The day before I left for vacation, I received the wonderful news on June 14th in my email from Oracle that not only did I pass the SCJD, but scored a perfect 400 points!
I was sooo paranoid that I might have missed a detail that would result in an automatic failure; guess my meticulousness paid off! I admit I can be a little OCD, and reviewed my submission multiple times over a period of a couple of weeks before I sent it to Oracle, and went over my entire assignment with a fine toothed comb after I completed it in a span of 10 months.
I whole heartedly thank everyone responsible for this site and all the kind helpful souls on these forums with helping me pass this thing with flying colors! Especially the JUnit tests and Ant scripts posted here, invaluable tools.
I was assigned URLyBird 1.2.2. I worked on it on and off over 10 months, and I honestly can't say how many hours I spent on it, maybe around 120 hours or so. I first tackled the database file and Data class, implementing all the required methods in the interface. Working my way out, I chose RMI, and developed my server, using a business delegate and service locator patterns to decouple the server from the client to run either locally in standalone mode or remotely. I lastly worked on the GUI, which probably took me the longest as I had very little experience with Swing, and am spoiled from using GUI builders. I admit though, that was probably the funnest part of the assignment once I got the hang of it. My biggest learning curve was the layout managers.

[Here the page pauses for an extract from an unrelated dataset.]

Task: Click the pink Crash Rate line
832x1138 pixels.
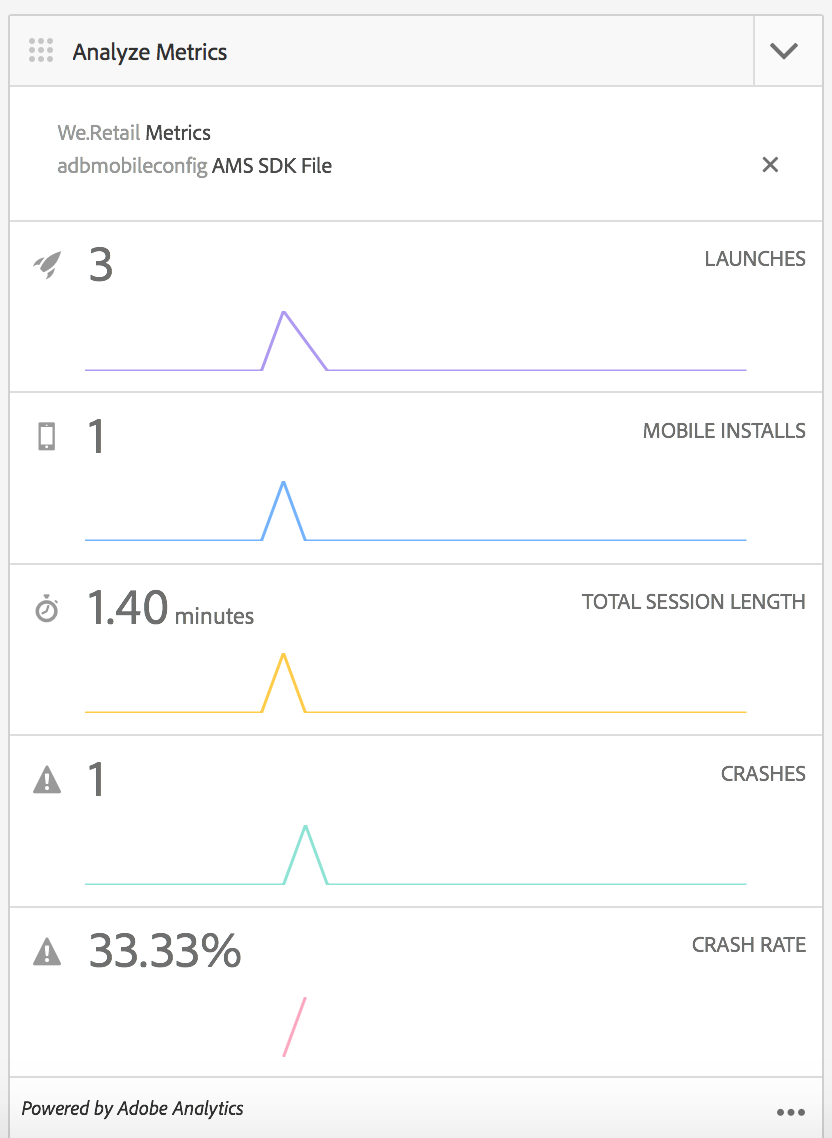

Then I tidied everything up, wrote my choices and user documentation (as plain text), tested the crap out of it, held my breathe while I sent it off to Oracle, took the essay exam, and exhaled once I received my results about 5 weeks later, yay!
Despite quite a lot of personal sacrifice doing this with a family while working more than full time on a new development project, it was a great learning experience, and I truly believe it helps sharpen any Java developer's abilities as the assignment covers important areas such as multithreading and design patterns.